§ Assignment
Give back every entry below, exactly as written.

(Stored records)
- - - -
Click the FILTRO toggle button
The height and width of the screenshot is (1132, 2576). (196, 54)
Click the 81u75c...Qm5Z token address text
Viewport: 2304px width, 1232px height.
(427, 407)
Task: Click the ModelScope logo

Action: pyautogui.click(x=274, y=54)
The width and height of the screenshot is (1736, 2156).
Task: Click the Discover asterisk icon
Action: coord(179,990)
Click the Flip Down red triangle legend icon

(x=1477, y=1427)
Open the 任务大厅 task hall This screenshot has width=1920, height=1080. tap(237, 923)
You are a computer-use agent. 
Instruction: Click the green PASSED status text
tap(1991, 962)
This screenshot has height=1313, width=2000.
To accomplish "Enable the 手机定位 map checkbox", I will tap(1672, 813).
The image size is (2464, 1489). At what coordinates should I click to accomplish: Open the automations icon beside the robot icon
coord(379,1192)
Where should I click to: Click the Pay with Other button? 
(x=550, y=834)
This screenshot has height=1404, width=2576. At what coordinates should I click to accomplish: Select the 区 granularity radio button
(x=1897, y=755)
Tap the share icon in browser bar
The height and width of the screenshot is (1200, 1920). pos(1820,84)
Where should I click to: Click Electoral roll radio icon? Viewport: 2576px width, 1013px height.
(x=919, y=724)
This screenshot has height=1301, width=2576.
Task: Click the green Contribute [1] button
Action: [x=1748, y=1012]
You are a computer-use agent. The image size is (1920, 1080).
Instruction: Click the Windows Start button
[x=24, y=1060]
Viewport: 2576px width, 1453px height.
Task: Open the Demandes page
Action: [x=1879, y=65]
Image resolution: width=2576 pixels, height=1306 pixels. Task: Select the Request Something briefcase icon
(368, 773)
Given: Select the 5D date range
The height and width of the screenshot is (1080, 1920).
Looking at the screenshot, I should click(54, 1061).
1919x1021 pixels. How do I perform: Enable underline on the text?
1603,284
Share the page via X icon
- - - -
§ Problem solution
Click the FILTRO toggle button
The height and width of the screenshot is (1132, 2576). (196, 54)
Click the 81u75c...Qm5Z token address text
Viewport: 2304px width, 1232px height.
(427, 407)
Task: Click the ModelScope logo

Action: pyautogui.click(x=274, y=54)
The width and height of the screenshot is (1736, 2156).
Task: Click the Discover asterisk icon
Action: coord(179,990)
Click the Flip Down red triangle legend icon

(x=1477, y=1427)
Open the 任务大厅 task hall This screenshot has width=1920, height=1080. tap(237, 923)
You are a computer-use agent. 
Instruction: Click the green PASSED status text
tap(1991, 962)
This screenshot has height=1313, width=2000.
To accomplish "Enable the 手机定位 map checkbox", I will tap(1672, 813).
The image size is (2464, 1489). At what coordinates should I click to accomplish: Open the automations icon beside the robot icon
coord(379,1192)
Where should I click to: Click the Pay with Other button? 
(x=550, y=834)
This screenshot has height=1404, width=2576. At what coordinates should I click to accomplish: Select the 区 granularity radio button
(x=1897, y=755)
Tap the share icon in browser bar
The height and width of the screenshot is (1200, 1920). pos(1820,84)
Where should I click to: Click Electoral roll radio icon? Viewport: 2576px width, 1013px height.
(x=919, y=724)
This screenshot has height=1301, width=2576.
Task: Click the green Contribute [1] button
Action: [x=1748, y=1012]
You are a computer-use agent. The image size is (1920, 1080).
Instruction: Click the Windows Start button
[x=24, y=1060]
Viewport: 2576px width, 1453px height.
Task: Open the Demandes page
Action: [x=1879, y=65]
Image resolution: width=2576 pixels, height=1306 pixels. Task: Select the Request Something briefcase icon
(368, 773)
Given: Select the 5D date range
The height and width of the screenshot is (1080, 1920).
Looking at the screenshot, I should click(54, 1061).
1919x1021 pixels. How do I perform: Enable underline on the text?
1603,284
Share the page via X icon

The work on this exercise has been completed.